What you should do
Convert the items from the line with "Given: Click the user" through the line with "[x=955, y=71]" into a numbered list, one entry per line, with blank lines omitted.

┌──

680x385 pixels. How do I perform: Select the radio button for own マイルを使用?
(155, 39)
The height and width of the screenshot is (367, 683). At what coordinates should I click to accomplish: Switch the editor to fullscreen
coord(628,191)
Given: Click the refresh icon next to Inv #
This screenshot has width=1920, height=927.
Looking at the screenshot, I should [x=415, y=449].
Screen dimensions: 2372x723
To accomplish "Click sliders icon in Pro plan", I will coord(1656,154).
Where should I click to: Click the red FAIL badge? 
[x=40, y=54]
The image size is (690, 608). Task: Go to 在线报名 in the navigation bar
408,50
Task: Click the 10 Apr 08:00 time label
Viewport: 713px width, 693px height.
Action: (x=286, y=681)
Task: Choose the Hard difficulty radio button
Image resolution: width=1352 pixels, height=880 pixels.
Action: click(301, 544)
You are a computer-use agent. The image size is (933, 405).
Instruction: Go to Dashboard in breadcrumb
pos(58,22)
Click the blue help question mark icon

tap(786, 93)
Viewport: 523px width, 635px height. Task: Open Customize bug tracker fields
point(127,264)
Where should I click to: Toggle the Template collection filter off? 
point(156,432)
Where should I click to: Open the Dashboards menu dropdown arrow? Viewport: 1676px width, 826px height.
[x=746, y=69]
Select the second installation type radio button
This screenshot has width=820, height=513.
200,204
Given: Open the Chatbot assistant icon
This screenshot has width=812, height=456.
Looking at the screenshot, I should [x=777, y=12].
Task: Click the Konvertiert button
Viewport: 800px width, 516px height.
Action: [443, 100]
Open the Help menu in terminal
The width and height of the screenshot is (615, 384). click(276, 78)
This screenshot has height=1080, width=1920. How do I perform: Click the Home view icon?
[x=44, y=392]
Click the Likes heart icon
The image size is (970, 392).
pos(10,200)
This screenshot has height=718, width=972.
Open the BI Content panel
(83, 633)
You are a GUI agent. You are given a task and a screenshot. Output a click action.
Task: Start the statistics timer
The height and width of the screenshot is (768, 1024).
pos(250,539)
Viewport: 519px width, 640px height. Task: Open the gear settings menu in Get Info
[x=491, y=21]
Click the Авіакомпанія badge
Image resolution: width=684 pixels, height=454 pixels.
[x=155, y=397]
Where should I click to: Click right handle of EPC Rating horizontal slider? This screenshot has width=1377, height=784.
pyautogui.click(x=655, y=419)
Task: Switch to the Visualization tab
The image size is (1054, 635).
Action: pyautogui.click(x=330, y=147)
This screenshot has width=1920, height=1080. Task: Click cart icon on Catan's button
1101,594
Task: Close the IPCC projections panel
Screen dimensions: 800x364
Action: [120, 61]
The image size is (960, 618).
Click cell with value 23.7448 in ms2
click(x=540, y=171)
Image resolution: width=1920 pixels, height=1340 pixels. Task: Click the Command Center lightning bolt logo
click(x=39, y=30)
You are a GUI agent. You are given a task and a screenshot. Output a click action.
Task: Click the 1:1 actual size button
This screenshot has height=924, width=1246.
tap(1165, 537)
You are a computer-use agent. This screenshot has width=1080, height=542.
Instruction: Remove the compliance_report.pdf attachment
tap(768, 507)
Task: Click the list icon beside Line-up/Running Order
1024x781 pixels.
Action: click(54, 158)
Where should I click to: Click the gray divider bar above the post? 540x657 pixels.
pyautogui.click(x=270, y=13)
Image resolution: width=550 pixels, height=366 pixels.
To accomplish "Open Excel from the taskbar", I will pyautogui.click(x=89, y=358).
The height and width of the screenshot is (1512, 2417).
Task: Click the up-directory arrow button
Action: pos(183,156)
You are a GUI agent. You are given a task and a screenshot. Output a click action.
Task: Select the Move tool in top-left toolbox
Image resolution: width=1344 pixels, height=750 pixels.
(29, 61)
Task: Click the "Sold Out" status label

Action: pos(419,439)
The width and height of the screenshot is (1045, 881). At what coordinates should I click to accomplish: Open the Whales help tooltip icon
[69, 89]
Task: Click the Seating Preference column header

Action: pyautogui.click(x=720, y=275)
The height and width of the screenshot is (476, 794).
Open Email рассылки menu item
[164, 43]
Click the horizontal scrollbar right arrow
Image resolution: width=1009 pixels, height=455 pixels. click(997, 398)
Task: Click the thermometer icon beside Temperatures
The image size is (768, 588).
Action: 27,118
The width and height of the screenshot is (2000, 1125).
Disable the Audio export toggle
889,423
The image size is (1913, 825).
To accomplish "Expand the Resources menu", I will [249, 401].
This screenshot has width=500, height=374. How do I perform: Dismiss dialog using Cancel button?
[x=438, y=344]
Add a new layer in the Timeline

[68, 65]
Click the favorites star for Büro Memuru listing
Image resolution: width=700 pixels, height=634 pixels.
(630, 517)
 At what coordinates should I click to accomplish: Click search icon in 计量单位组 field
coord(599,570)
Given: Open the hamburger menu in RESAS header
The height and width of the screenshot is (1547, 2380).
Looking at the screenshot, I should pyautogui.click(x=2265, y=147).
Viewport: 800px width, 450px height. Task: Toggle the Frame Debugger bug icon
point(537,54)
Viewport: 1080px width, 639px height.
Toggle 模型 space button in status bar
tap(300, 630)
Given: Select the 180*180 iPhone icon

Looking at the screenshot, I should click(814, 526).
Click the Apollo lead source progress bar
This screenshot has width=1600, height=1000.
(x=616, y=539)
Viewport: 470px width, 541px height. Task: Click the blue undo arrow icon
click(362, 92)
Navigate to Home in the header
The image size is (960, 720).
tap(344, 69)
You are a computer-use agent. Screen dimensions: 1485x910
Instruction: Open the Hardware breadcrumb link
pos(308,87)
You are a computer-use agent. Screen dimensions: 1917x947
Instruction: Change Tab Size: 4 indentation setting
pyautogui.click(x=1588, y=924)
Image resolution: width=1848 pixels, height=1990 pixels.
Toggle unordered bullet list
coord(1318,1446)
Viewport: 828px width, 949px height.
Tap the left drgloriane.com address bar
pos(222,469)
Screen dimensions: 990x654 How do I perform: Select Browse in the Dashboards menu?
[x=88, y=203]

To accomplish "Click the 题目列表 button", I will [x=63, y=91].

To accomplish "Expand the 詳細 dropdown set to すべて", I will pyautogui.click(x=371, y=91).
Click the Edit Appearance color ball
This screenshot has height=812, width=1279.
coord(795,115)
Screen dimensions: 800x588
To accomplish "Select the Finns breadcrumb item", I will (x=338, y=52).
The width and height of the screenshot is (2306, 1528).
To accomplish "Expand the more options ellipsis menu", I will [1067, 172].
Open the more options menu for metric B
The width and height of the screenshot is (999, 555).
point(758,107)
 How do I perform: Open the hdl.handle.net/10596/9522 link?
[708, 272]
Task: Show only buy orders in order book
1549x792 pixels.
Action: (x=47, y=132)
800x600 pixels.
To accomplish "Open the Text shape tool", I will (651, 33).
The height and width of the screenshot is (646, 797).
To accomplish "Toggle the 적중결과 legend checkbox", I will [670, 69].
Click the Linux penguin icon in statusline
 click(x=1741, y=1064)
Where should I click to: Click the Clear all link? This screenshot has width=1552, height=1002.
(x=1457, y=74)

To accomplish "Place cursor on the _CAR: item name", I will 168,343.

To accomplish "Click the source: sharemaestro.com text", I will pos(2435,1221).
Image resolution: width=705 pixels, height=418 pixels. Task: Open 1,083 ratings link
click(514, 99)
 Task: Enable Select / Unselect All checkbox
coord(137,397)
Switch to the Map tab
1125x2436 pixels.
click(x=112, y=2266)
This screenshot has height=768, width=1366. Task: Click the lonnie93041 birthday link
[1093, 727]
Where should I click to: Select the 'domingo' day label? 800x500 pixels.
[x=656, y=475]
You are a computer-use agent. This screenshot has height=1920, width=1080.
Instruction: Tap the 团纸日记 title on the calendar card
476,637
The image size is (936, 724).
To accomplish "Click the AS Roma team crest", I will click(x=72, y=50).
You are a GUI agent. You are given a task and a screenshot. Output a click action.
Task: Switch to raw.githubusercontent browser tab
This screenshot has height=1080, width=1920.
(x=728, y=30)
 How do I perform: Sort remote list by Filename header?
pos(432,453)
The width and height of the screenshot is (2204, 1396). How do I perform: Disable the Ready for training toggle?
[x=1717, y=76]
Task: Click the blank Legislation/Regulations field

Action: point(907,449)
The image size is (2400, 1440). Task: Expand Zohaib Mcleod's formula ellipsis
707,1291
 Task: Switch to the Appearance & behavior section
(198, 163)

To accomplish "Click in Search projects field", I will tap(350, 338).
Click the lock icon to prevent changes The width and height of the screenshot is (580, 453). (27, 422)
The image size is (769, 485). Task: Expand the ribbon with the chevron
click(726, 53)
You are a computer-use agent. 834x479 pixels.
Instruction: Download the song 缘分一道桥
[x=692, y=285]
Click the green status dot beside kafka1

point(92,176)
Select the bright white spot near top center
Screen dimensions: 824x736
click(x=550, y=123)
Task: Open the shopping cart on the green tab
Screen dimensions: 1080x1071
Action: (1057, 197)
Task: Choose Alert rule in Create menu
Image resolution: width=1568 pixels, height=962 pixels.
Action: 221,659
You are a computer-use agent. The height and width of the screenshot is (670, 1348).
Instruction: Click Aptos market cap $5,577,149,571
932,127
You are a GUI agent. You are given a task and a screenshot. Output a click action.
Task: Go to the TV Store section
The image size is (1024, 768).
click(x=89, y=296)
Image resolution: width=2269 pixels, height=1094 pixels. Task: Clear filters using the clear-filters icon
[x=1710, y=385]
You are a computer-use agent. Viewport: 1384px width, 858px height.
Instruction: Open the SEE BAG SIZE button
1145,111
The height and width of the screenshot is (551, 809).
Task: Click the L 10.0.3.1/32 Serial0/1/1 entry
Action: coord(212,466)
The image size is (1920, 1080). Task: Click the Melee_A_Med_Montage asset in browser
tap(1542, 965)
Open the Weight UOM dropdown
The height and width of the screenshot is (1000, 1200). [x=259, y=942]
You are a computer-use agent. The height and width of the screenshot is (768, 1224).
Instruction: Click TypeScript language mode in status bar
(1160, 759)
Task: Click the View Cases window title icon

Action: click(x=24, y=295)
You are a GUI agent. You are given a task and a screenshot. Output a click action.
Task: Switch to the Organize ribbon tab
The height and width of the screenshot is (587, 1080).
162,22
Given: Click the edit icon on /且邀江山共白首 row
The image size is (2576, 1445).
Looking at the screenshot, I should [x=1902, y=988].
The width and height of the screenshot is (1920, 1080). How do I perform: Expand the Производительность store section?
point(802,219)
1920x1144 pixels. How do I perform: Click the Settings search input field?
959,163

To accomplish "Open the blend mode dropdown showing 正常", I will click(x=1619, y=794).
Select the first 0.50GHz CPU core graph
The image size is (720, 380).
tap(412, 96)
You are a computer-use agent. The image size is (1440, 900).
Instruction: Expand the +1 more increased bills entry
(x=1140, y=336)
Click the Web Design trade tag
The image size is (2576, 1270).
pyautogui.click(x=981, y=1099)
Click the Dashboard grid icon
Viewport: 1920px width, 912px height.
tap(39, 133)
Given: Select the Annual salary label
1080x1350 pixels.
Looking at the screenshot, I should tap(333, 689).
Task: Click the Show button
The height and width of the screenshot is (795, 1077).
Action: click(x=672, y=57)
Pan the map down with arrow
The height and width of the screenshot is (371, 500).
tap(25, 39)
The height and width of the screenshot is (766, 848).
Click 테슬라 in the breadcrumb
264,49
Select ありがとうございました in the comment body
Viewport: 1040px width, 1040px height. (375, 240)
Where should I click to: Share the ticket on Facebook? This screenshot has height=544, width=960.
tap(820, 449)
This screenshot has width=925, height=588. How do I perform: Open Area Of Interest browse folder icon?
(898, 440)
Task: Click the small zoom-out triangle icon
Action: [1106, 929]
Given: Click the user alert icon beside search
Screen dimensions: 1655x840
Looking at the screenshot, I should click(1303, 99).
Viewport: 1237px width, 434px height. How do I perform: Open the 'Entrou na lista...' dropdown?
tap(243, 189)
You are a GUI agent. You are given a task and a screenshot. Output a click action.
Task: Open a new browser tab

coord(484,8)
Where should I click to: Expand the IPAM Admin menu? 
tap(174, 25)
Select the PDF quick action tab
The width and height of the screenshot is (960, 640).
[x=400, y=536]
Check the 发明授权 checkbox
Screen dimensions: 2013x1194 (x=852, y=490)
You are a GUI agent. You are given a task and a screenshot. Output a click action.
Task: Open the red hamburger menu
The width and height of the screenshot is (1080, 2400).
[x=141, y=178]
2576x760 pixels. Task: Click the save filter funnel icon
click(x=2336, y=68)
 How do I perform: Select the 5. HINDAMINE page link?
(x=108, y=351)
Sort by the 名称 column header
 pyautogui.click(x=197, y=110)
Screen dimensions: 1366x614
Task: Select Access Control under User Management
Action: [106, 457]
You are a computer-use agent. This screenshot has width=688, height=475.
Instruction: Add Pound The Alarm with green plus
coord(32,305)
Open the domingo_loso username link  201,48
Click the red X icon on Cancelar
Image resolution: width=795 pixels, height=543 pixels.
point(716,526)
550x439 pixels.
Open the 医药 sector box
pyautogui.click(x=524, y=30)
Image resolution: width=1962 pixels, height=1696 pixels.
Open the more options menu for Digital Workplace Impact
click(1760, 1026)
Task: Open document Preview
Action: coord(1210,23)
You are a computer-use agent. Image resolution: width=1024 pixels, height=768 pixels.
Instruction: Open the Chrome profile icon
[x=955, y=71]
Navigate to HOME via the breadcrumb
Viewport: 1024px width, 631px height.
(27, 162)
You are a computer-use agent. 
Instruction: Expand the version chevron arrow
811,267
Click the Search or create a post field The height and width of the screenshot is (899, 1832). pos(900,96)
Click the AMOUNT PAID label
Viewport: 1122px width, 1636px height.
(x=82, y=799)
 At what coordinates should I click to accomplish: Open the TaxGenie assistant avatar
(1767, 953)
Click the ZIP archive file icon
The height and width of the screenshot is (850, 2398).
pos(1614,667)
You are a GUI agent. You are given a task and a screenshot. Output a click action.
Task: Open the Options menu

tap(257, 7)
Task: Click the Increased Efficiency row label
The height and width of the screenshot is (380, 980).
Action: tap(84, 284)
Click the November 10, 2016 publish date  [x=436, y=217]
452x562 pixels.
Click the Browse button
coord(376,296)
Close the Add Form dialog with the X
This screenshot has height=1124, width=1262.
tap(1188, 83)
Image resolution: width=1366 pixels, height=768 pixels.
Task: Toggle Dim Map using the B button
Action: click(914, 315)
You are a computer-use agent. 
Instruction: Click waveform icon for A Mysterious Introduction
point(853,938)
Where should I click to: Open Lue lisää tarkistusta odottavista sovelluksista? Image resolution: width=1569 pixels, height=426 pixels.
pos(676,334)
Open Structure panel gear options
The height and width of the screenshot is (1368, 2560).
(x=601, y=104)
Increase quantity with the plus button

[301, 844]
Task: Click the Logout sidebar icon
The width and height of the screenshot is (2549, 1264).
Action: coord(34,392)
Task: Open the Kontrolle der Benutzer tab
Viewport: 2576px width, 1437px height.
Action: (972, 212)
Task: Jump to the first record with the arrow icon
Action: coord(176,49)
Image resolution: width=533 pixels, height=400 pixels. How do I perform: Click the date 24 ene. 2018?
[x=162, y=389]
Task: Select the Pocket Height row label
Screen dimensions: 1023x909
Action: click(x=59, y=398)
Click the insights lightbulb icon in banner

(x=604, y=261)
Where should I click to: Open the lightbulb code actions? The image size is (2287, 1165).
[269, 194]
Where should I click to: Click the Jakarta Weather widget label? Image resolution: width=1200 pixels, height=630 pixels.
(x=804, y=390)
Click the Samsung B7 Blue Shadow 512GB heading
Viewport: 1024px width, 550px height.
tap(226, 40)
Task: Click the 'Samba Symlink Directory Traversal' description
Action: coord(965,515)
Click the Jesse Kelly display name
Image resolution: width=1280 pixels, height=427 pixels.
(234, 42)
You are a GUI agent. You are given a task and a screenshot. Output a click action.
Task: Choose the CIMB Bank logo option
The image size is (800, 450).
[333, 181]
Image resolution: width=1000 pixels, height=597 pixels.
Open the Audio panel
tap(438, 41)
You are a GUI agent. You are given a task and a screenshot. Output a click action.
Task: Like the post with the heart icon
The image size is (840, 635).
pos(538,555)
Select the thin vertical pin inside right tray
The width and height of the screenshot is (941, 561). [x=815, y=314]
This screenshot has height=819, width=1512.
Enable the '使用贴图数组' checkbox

└──

Answer to this exercise
1. Given: Click the user alert icon beside search
2. Screen dimensions: 1655x840
3. Looking at the screenshot, I should click(1303, 99).
4. Viewport: 1237px width, 434px height. How do I perform: Open the 'Entrou na lista...' dropdown?
5. tap(243, 189)
6. You are a GUI agent. You are given a task and a screenshot. Output a click action.
7. Task: Open a new browser tab
8. coord(484,8)
9. Where should I click to: Expand the IPAM Admin menu? 
10. tap(174, 25)
11. Select the PDF quick action tab
12. The width and height of the screenshot is (960, 640).
13. [x=400, y=536]
14. Check the 发明授权 checkbox
15. Screen dimensions: 2013x1194 (x=852, y=490)
16. You are a GUI agent. You are given a task and a screenshot. Output a click action.
17. Task: Open the red hamburger menu
18. The width and height of the screenshot is (1080, 2400).
19. [x=141, y=178]
20. 2576x760 pixels. Task: Click the save filter funnel icon
21. click(x=2336, y=68)
22.  How do I perform: Select the 5. HINDAMINE page link?
23. (x=108, y=351)
24. Sort by the 名称 column header
25.  pyautogui.click(x=197, y=110)
26. Screen dimensions: 1366x614
27. Task: Select Access Control under User Management
28. Action: [106, 457]
29. You are a computer-use agent. This screenshot has width=688, height=475.
30. Instruction: Add Pound The Alarm with green plus
31. coord(32,305)
32. Open the domingo_loso username link  201,48
33. Click the red X icon on Cancelar
34. Image resolution: width=795 pixels, height=543 pixels.
35. point(716,526)
36. 550x439 pixels.
37. Open the 医药 sector box
38. pyautogui.click(x=524, y=30)
39. Image resolution: width=1962 pixels, height=1696 pixels.
40. Open the more options menu for Digital Workplace Impact
41. click(1760, 1026)
42. Task: Open document Preview
43. Action: coord(1210,23)
44. You are a computer-use agent. Image resolution: width=1024 pixels, height=768 pixels.
45. Instruction: Open the Chrome profile icon
46. [x=955, y=71]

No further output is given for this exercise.